**Exercise details:** Determine the count of lines containing "agent" in the entries below and return only that figure.

======== Provided information ========

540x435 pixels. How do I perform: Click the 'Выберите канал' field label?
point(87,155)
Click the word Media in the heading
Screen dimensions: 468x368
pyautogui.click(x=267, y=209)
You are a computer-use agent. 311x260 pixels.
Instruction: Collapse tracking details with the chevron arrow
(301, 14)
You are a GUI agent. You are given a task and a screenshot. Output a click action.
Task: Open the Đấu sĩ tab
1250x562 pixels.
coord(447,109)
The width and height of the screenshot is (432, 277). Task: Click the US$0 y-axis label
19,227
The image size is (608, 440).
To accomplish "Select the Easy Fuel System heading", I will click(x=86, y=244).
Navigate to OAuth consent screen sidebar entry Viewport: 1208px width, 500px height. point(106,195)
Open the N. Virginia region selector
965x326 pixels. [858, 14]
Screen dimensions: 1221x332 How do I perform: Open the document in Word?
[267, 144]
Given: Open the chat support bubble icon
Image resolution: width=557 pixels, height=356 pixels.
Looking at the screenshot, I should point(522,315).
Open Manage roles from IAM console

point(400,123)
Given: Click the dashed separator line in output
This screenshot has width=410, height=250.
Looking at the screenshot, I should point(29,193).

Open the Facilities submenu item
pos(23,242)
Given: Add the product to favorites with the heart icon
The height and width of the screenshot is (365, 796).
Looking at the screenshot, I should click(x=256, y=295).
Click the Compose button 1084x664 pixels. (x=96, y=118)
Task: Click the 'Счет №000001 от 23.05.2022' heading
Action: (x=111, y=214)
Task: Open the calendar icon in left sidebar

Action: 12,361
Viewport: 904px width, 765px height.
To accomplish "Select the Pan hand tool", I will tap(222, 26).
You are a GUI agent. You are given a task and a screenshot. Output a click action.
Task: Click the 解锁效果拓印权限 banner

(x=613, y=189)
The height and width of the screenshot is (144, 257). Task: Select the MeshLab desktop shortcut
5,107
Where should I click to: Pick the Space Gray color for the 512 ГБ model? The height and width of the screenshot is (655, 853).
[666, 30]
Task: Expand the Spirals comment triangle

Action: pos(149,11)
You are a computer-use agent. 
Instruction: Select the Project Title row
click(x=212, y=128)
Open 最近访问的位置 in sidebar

========

**Problem solution:** 4